Ship the choice, not the estimate
A current challenge: estimate the impact of a brand new pricing tier on income per person. Instinctively, I reached for the cleanest identification technique I may deploy. Distinction-in-differences with parallel-trends sensitivity, placebo checks, possibly a synth management for good measure. A month’s work, simply.
However after I zoomed out, the PM had three open questions, not one:
- What’s the impact on income per person? (causal)
- Are we cannibalising the present tier? (causal, totally different final result)
- How reversible is that this if it tanks? (not causal; an ops and product query)
Spending a month on query 1 would have left 2 and three half-answered. The choice wanted all three to be roughly proper, not one to be exactly proper. So: a tighter diff-in-diff on query 1 in two weeks, with specific caveats, and the remaining time on 2 and three. The stakeholder walked into the choice assembly with a balanced image fairly than one quantity and two shrugs.
The anti-rule: when the causal query is the choice
Should you 80/20 a causal inference challenge the place the causal estimate is the entire determination, you’ve hollowed out the evaluation.
That is the final-decision state of affairs. “Ought to we make investments $2M on this channel?” “Does this therapy trigger a significant discount in churn?” When the opposite dimensions are both already nailed down or genuinely secondary, the causal estimate will not be considered one of many inputs; it’s the enter. Chopping corners there to liberate time for work that doesn’t change the choice inverts the unique rule: now you’re misallocating the opposite method.
The talent is understanding which state of affairs you’re in. A fast check: when you can’t checklist three dimensions your stakeholder wants moreover your estimate, your causal reply most likely is the choice. Don’t 80/20 that one.
So, what now?
These guidelines apply throughout all analytical work, not simply causal inference.
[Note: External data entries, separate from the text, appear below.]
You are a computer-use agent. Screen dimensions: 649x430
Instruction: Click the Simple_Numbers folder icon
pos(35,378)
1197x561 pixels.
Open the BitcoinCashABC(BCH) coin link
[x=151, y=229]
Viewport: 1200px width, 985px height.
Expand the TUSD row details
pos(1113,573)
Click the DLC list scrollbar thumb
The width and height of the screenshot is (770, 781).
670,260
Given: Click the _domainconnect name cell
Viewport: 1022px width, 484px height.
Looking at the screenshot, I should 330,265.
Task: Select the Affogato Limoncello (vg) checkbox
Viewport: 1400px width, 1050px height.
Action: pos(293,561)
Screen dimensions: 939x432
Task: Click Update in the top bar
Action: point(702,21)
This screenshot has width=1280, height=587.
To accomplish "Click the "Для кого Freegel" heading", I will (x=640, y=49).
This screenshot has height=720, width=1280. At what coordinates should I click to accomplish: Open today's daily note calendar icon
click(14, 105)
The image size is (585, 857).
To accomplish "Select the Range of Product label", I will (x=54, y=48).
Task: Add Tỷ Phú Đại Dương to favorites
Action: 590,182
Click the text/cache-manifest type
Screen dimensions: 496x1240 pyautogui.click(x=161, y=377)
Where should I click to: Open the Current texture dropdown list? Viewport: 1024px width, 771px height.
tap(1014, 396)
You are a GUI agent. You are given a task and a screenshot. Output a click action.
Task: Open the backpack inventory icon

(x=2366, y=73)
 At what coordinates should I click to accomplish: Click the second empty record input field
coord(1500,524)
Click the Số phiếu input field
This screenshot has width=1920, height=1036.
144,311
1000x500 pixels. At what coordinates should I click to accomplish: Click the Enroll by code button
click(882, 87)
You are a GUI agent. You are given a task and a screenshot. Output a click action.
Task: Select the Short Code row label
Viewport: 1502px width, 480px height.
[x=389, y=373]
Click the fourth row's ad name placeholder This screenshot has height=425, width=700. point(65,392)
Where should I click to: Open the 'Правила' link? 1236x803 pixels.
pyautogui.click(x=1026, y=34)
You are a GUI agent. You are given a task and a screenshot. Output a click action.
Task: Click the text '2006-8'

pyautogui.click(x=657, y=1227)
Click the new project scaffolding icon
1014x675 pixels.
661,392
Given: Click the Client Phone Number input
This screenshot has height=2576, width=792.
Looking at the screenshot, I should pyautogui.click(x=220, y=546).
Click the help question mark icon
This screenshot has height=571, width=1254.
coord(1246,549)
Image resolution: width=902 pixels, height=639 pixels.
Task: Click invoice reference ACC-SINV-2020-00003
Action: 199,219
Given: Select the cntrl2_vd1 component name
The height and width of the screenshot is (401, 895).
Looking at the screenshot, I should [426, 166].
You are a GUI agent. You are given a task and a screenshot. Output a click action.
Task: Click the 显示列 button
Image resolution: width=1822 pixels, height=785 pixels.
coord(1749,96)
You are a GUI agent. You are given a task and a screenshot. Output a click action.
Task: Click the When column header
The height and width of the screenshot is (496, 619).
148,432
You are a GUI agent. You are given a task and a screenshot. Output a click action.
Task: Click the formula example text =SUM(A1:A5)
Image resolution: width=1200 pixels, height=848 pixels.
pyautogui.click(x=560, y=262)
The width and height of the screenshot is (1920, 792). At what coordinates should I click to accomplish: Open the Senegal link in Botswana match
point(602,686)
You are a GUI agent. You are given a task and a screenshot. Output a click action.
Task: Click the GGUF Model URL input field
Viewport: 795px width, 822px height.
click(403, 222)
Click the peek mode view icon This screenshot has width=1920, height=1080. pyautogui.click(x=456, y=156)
However causal inference is the place I’ve felt it the toughest in my previous roles.
Each time I really feel the pull of a clear synth management for a query no person requested, these are the reminders I tape to my very own brow:
The strategies come from finding out them. That’s one thing I received’t cease. However on the market, on the battlefield, let’s be sharp on when making use of them does good, and when not.
If considered one of these guidelines prevent a dash subsequent time, or an argument with a PM, that’s already a win; and these wins compound. Rigour reveals up when it issues. The remainder of your time goes to issues that additionally matter.
I’d be glad to have a dose of wholesome debating with you about all of the above. Join with me on LinkedIn, or comply with my personal website for content material like this!